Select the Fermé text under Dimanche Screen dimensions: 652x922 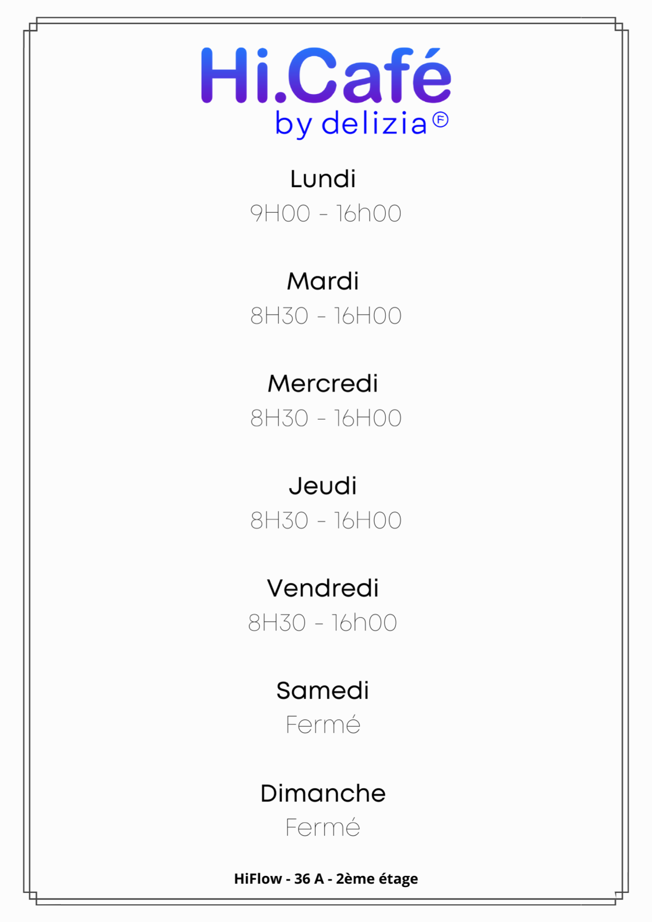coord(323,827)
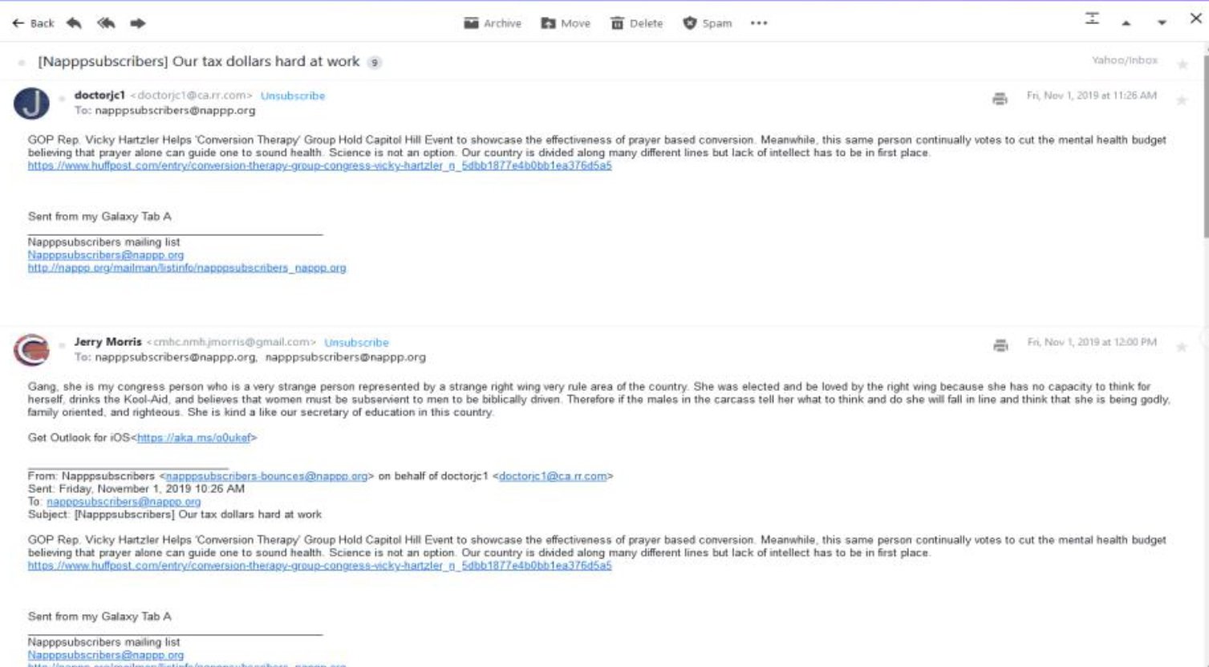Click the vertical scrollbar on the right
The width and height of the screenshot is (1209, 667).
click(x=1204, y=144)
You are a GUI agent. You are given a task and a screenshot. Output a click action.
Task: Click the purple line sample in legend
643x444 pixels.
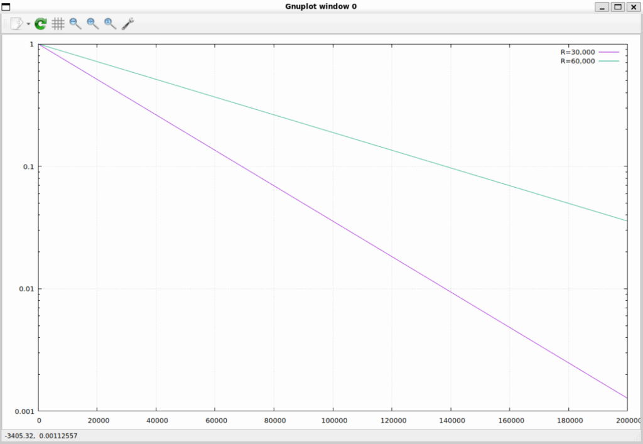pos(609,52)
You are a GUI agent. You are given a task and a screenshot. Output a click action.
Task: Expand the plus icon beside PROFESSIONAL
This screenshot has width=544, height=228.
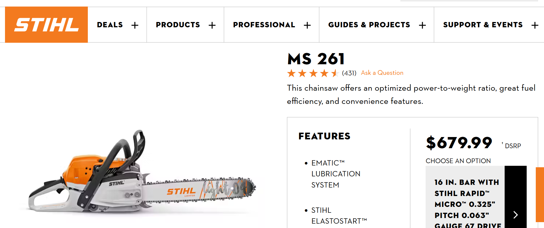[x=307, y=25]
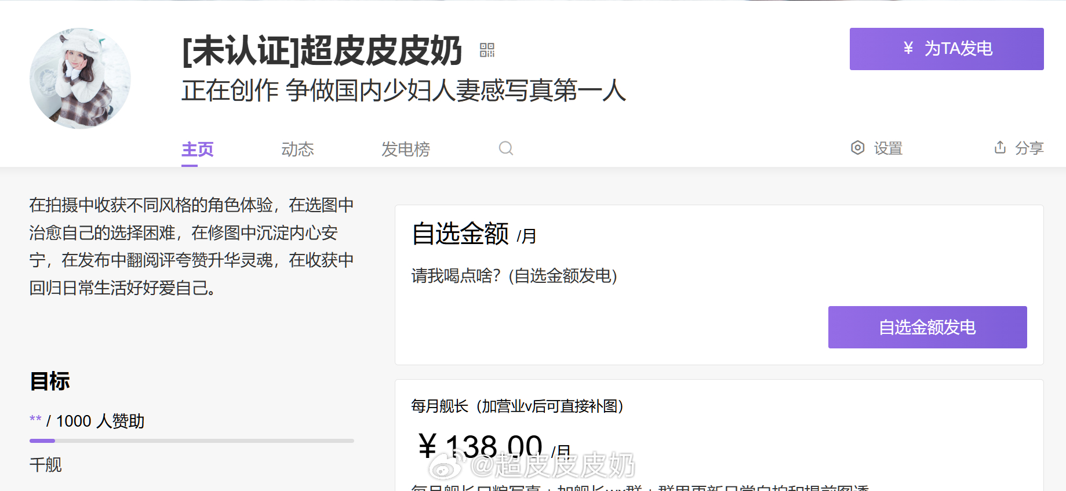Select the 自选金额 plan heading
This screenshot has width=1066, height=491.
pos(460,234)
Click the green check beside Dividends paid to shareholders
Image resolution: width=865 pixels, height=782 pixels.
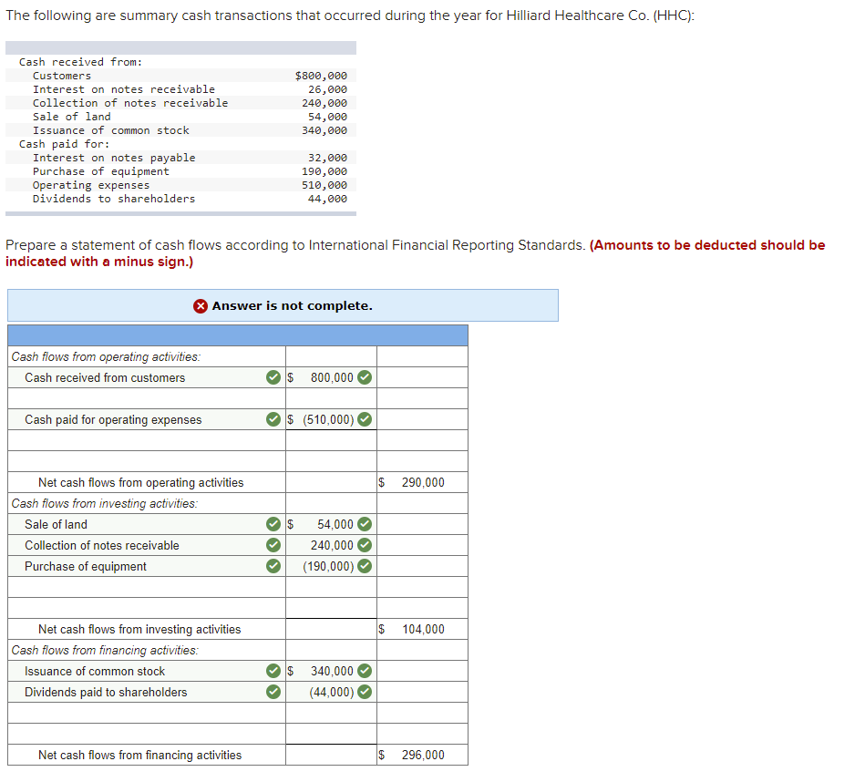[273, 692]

* * *

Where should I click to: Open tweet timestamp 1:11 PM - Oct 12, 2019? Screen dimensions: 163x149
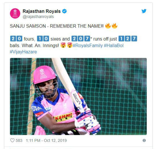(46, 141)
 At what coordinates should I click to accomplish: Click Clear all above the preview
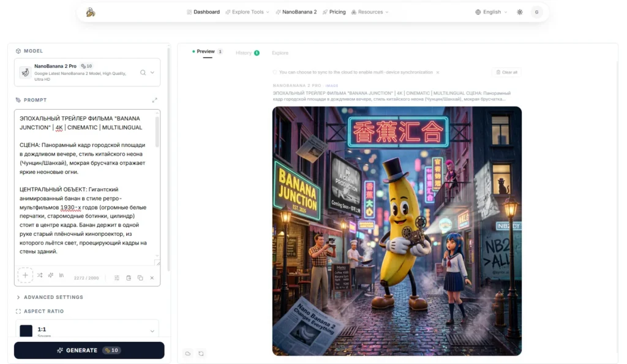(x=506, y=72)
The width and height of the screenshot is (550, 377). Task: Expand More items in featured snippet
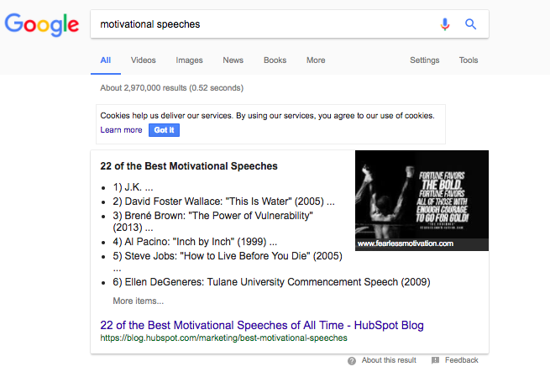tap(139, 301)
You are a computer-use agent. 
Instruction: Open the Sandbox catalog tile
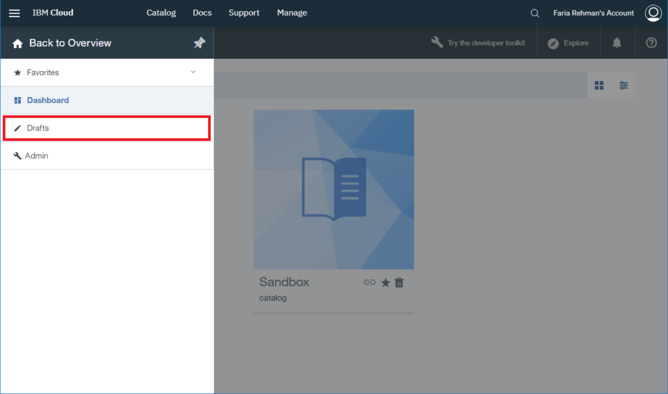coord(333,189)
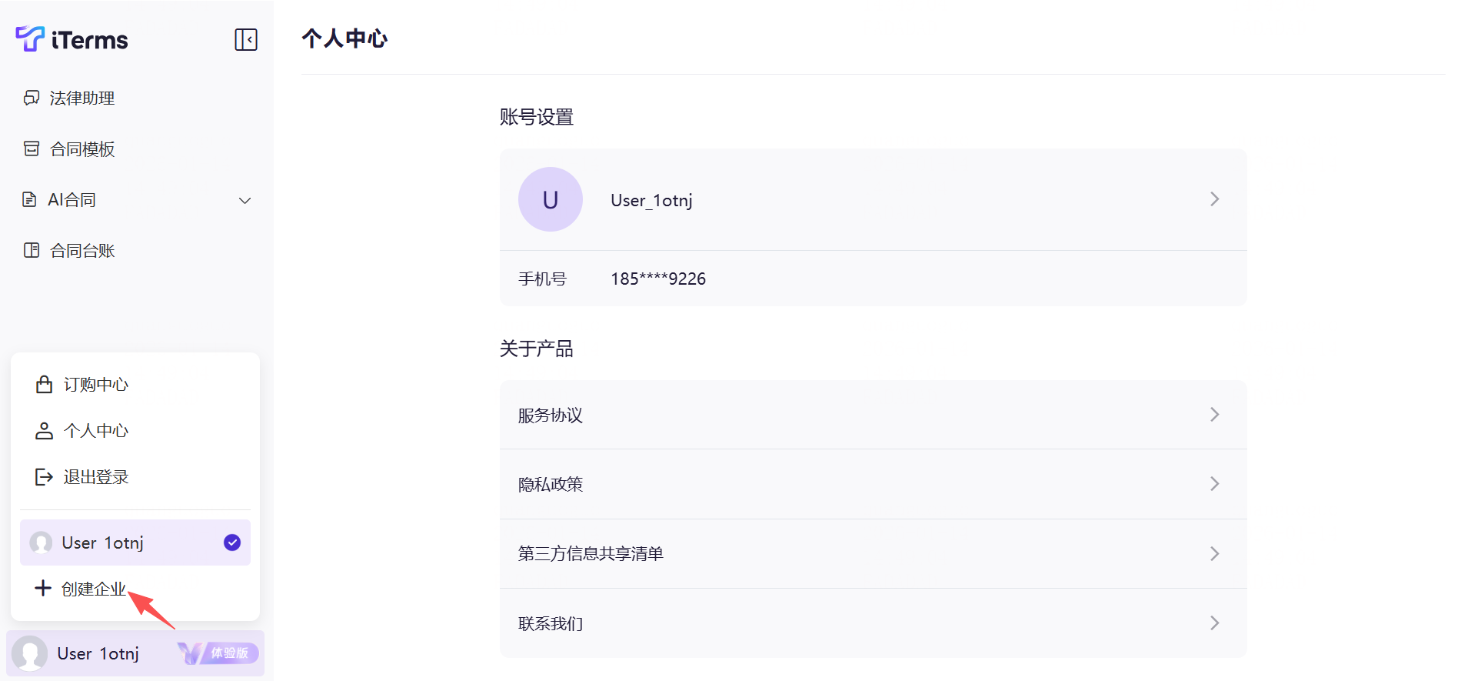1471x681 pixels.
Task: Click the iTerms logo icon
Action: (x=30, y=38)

» WHAT YOU SHOULD DO:
Some lines in the material contain "beside". Show all of them.

» WRITTEN REPLY:
Task: Expand the plus icon beside PROFESSIONAL
Click the green check beside Dividends paid to shareholders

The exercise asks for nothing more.